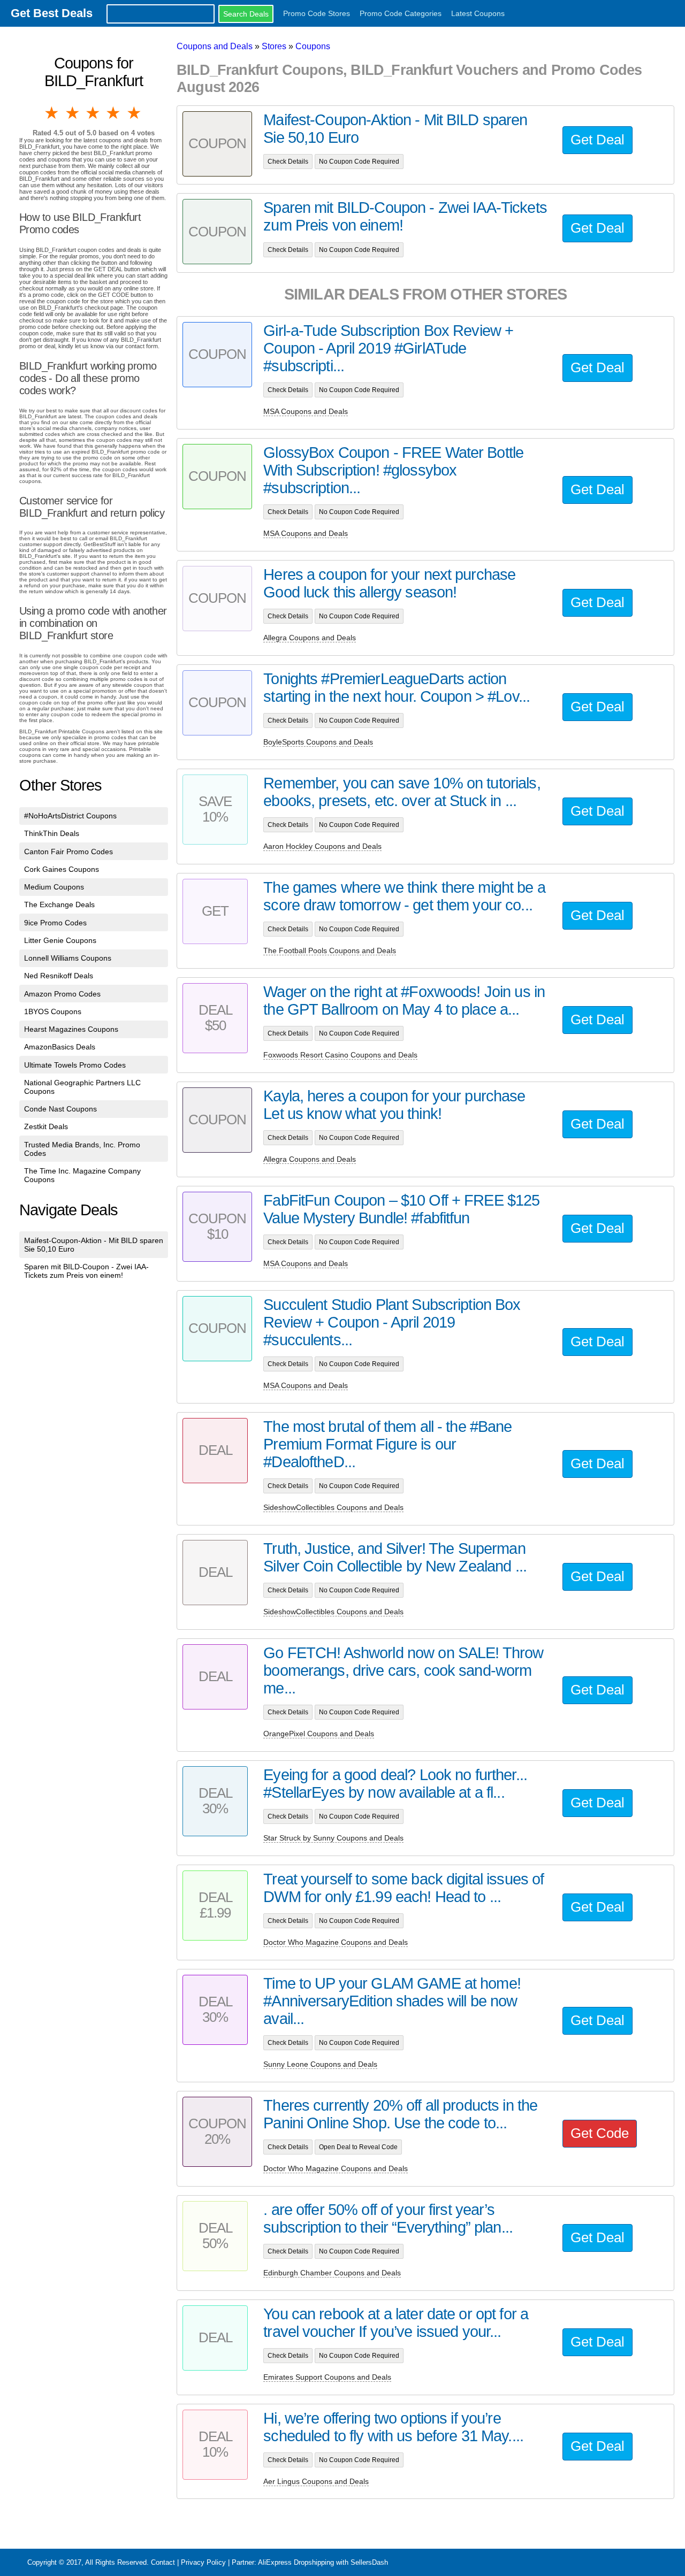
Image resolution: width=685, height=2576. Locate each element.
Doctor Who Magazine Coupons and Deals (335, 1942)
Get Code (599, 2133)
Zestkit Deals (46, 1126)
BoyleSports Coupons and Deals (318, 742)
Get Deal (597, 139)
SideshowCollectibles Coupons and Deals (333, 1507)
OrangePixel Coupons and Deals (318, 1733)
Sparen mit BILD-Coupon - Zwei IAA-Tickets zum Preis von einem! (86, 1270)
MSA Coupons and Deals (305, 411)
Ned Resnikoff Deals (58, 975)
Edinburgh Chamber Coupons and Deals (332, 2272)
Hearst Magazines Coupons (71, 1029)
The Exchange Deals (59, 904)
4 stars (114, 113)
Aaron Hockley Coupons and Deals (322, 846)
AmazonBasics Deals (59, 1046)
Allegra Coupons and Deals (309, 637)
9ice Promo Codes (55, 922)
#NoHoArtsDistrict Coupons (70, 815)
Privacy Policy (203, 2562)
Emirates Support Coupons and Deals (327, 2377)
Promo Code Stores (316, 13)
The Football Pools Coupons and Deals (329, 950)
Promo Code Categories (401, 13)
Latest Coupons (478, 13)
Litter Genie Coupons (60, 940)
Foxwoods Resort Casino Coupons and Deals (340, 1055)
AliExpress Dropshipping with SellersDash (323, 2562)
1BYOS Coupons (52, 1011)
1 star (52, 113)
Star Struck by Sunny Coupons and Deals (333, 1838)
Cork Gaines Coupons (61, 869)
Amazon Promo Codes (62, 994)
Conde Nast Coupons (60, 1109)
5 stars (135, 113)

···

PROBLEM DETAILS: Each line above that contains the word "Promo" should be returned.

WRITTEN SOLUTION:
9ice Promo Codes (55, 922)
Promo Code Stores (316, 13)
Promo Code Categories (401, 13)
Amazon Promo Codes (62, 994)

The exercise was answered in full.